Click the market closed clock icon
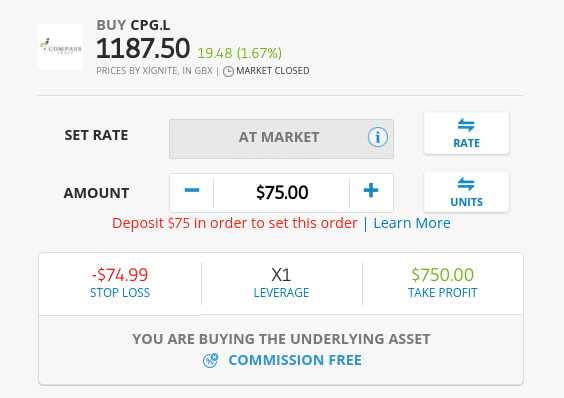The height and width of the screenshot is (398, 564). click(x=228, y=71)
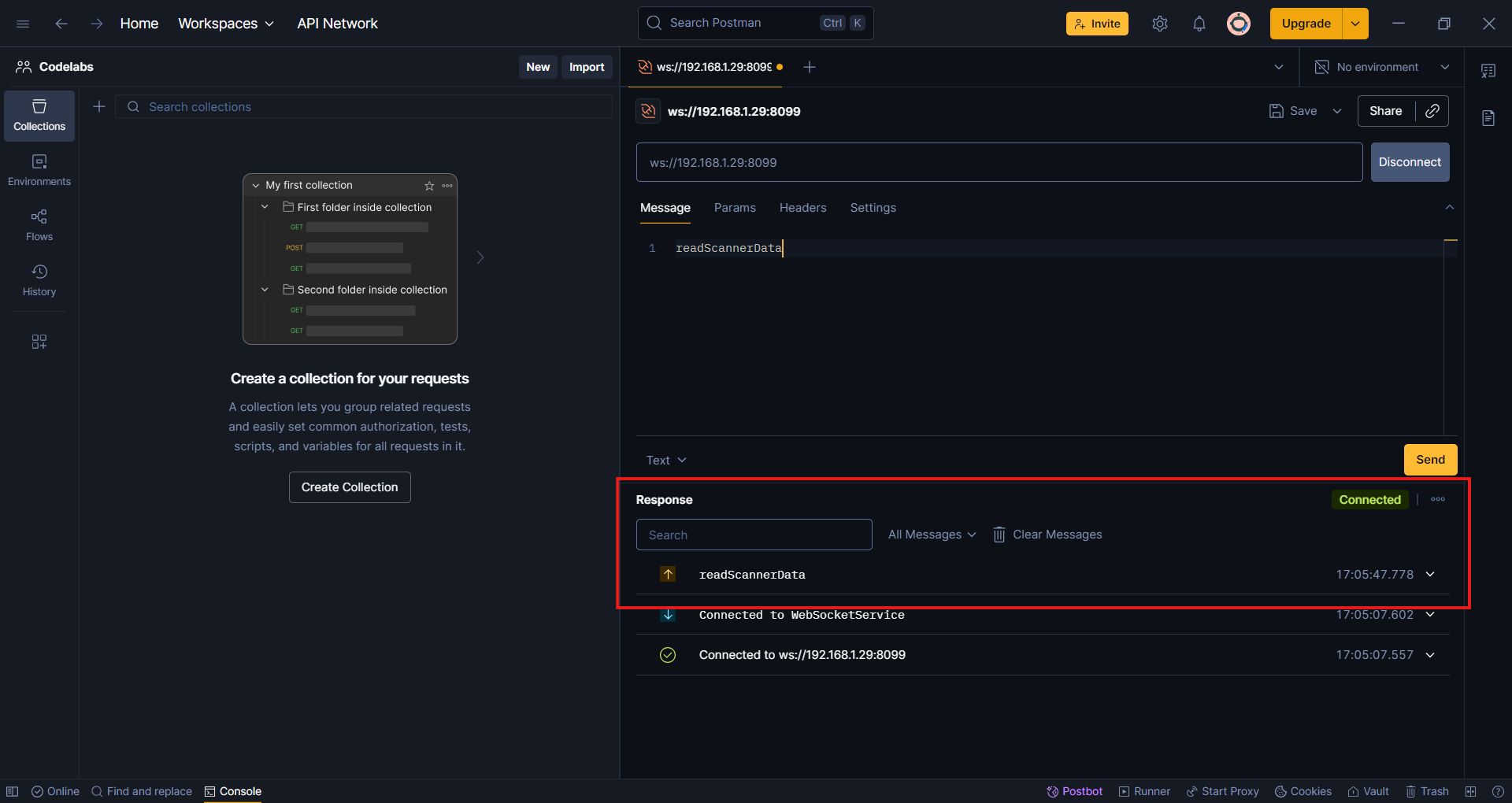This screenshot has width=1512, height=803.
Task: Switch to the Params tab
Action: (x=734, y=208)
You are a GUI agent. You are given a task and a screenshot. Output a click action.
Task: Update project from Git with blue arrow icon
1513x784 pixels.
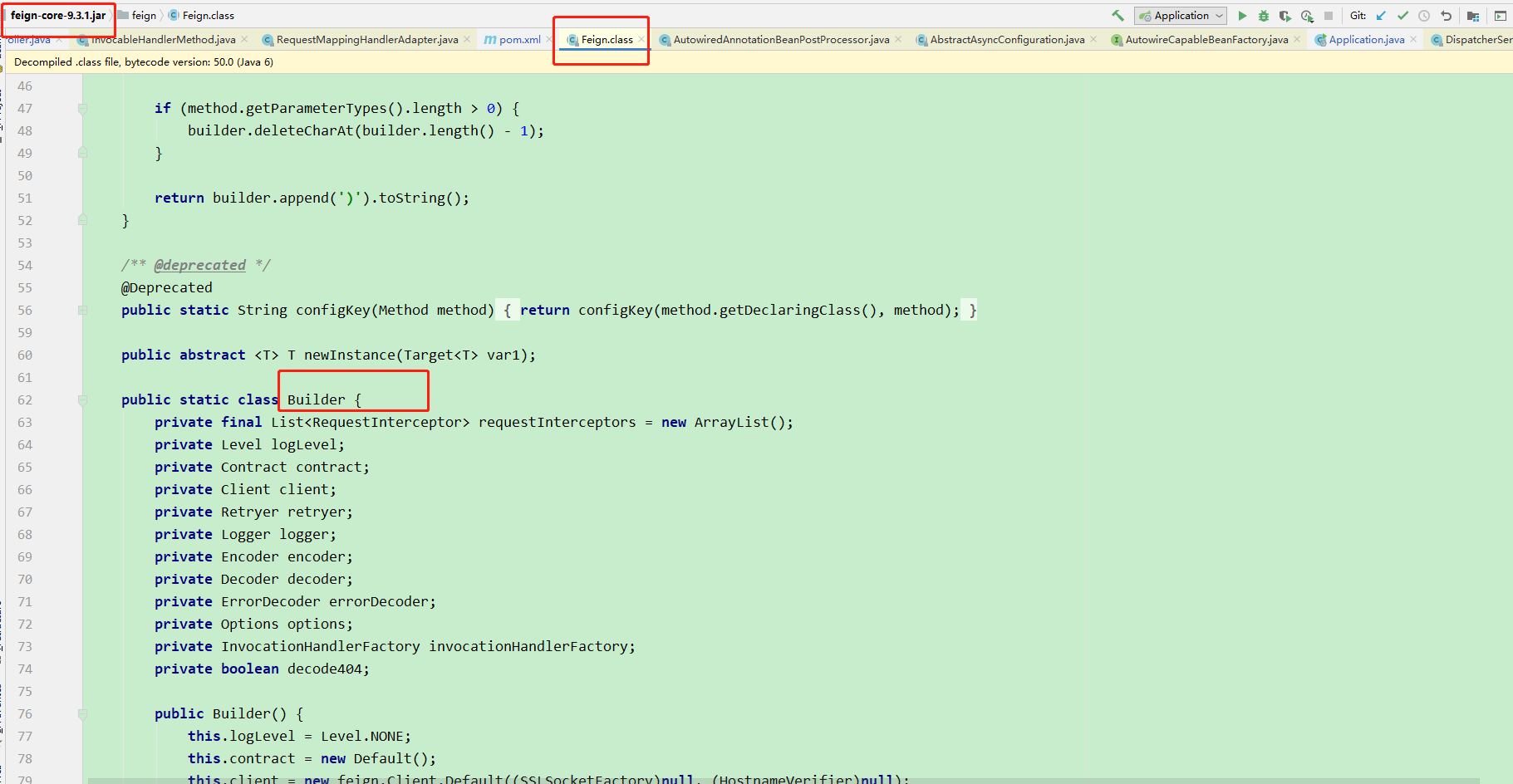click(1380, 15)
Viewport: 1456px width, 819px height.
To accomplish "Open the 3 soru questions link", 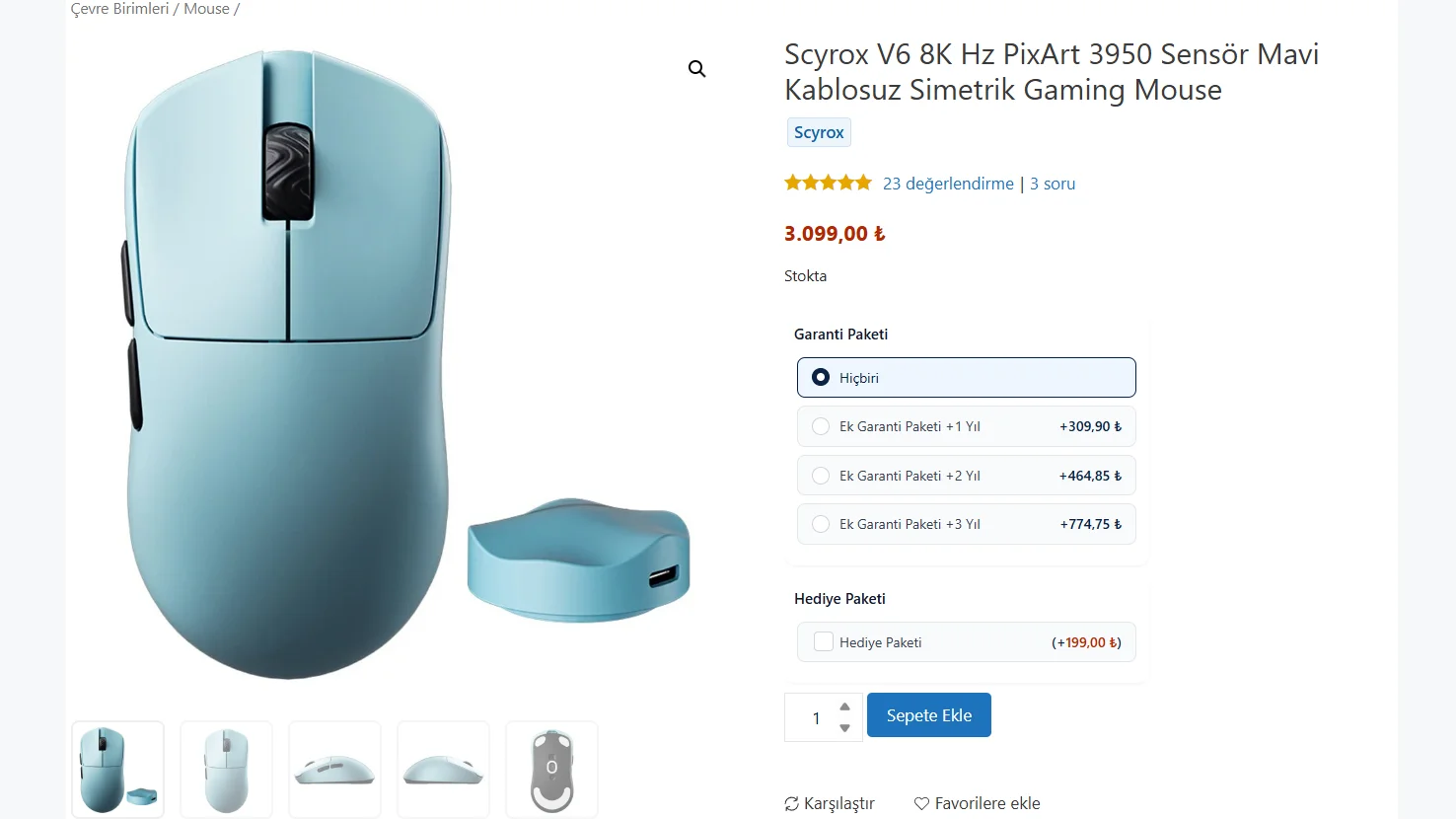I will tap(1053, 184).
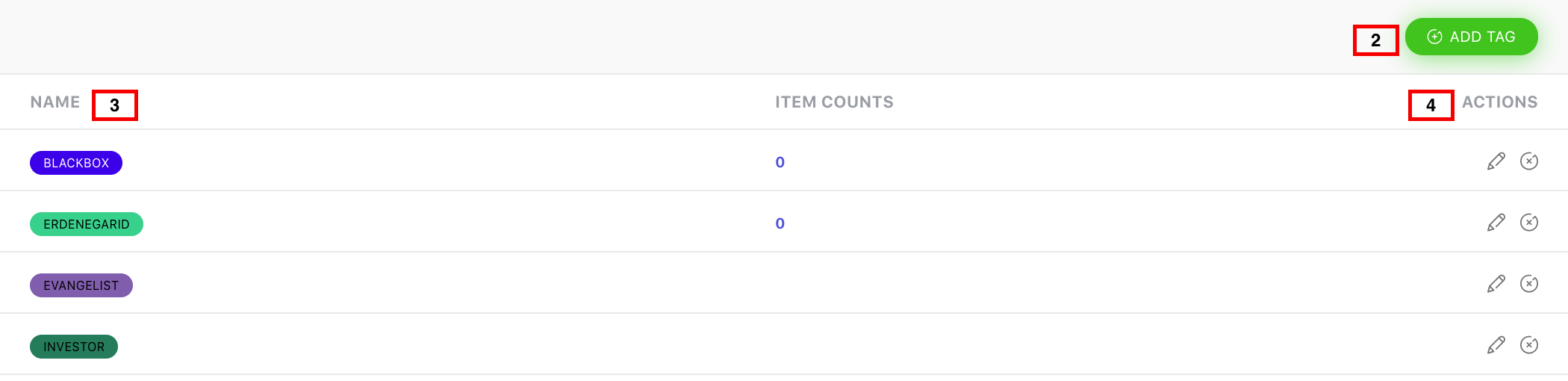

## 待解问题:
找出上方数据中包含字符串“icon”的所有行，并逐行完整抄录。匹配时须区分大小写。

## 最终答案:
Click the market closed clock icon
Task: Update project from Git with blue arrow icon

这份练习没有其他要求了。